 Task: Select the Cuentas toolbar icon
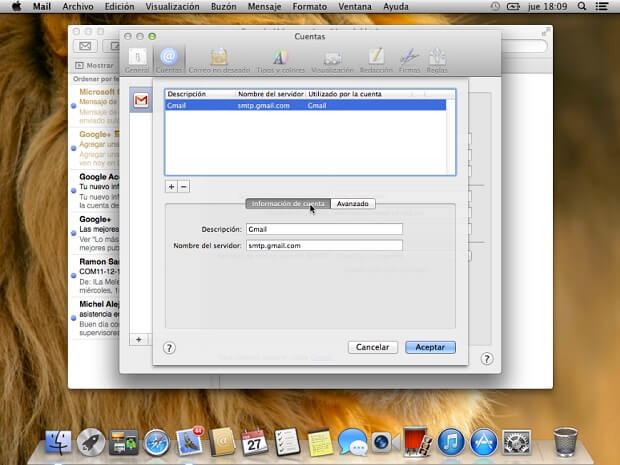coord(168,58)
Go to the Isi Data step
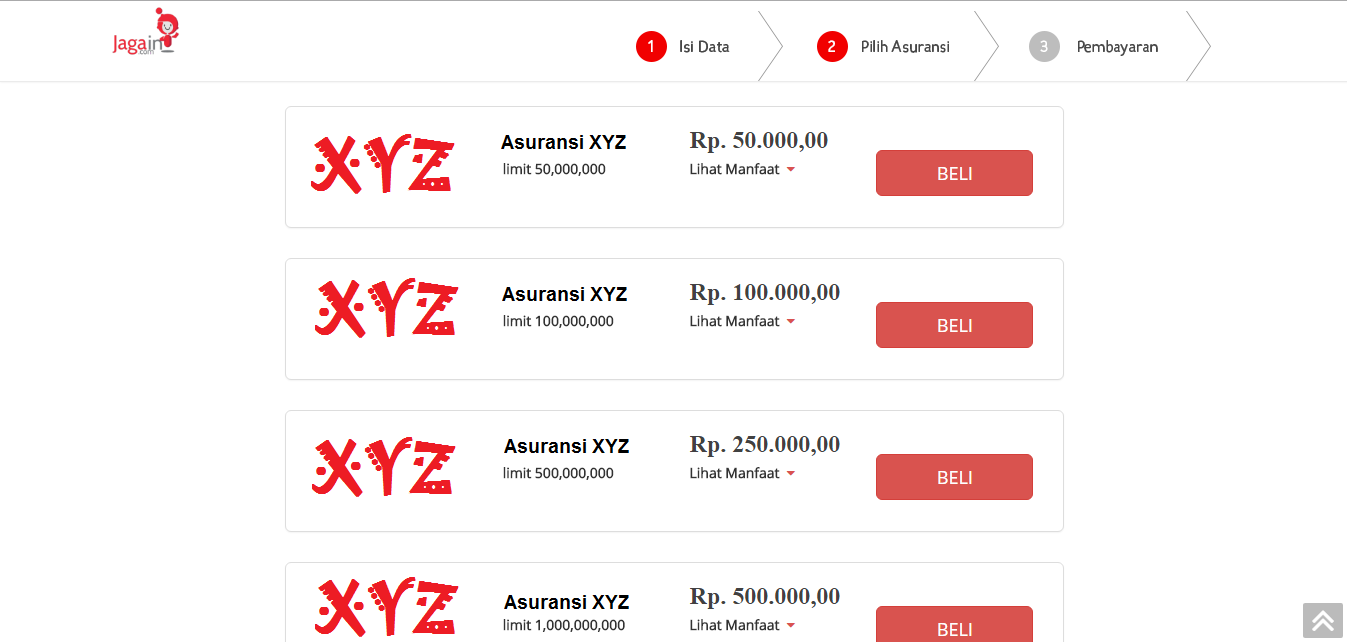 coord(704,46)
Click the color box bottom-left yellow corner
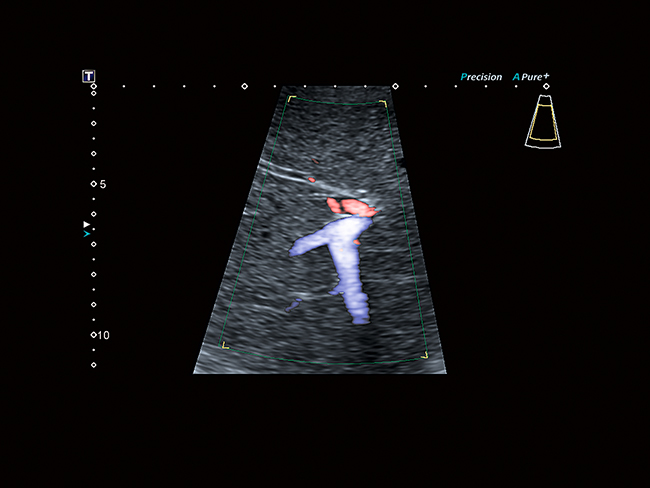The image size is (650, 488). [225, 346]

++++++++

— Written task —
Update these lines by replacing "toolbar icon" with "toolbar button", and leave all other lines unchanged. Omit the pictures from your answer.

— Task result —
 Task: Select the Cuentas toolbar button
coord(168,58)
Go to the Isi Data step
 coord(704,46)
Click the color box bottom-left yellow corner
The image size is (650, 488). [225, 346]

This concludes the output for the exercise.